Issue #15865 has been updated by mame (Yusuke Endoh).

Description updated

Oops, the first example was wrong.  Fixed.

```
-[1, 2, 3] in 1, 2, 3 #=> false
+[1, 2, 3] in 1, 2, 4 #=> false
```

----------------------------------------
Feature #15865: `<expr> in <pattern>` expression
https://bugs.ruby-lang.org/issues/15865#change-78108

* Author: mame (Yusuke Endoh)
* Status: Open
* Priority: Normal
* Assignee: matz (Yukihiro Matsumoto)
* Target version: 
----------------------------------------
How about adding a syntax for one-line pattern matching: `<expr> in <pattern>` ?

```
[1, 2, 3] in x, y, z #=> true (with assigning 1 to x, 2 to y, and 3 to z)
[1, 2, 3] in 1, 2, 4 #=> false
```

More realistic example:

```
json = {
  name: "ko1",
  age: 39,
  address: { postal: 123, city: "Taito-ku" }
}

if json in { name:, age: (20..), address: { city: "Taito-ku" } }
  p name #=> "ko1"
else
  raise "wrong format"
end
```

It is simpler and more composable than "case...in" when only one "in" clause is needed.  I think that in Ruby a pattern matching would be often used for "format-checking", to check a structure of data, and this use case would usually require only one clause.  This is the main rationale for the syntax I propose.

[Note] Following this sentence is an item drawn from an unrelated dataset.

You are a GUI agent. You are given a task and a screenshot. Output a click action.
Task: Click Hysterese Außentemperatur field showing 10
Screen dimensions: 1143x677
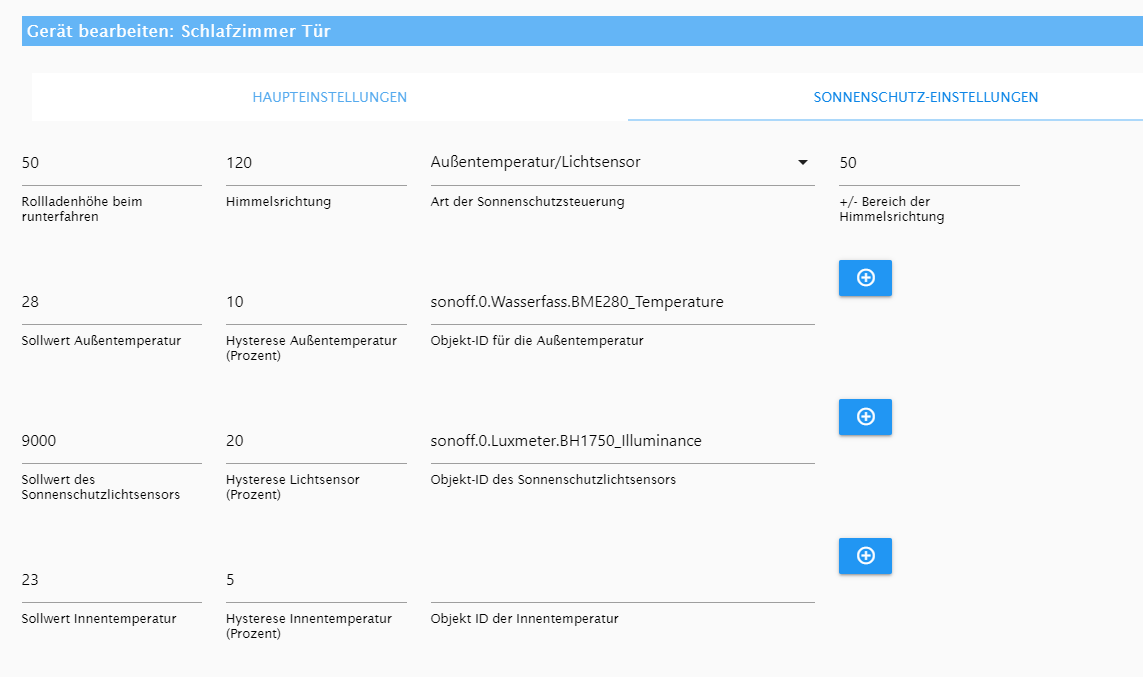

Additional two small rationales:

* It may be used as a kind of "right assignment": `1 + 1 in x` behaves like `x = 1 + 1`.  It returns true instead of 2, though.
* There are some arguments about the syntax "case...in".  But if we have `<expr> in <pattern>`, "case...in" can be considered as a syntactic sugar that is useful for multiple-clause cases, and looks more natural to me.

There are two points I should note:

* `<expr> in <pattern>` is an expression like `<expr> and <expr>`, so we cannot write it as an argument: `foo(1 in 1)` causes SyntaxError.  You need to write `foo((1 in 1))` as like `foo((1 and 1))`.  I think it is impossible to implement.
* Incomplete pattern matching also rewrites variables: `[1, 2, 3] in x, 42, z` will write 1 to the variable "x".  This behavior is the same as the current "case...in".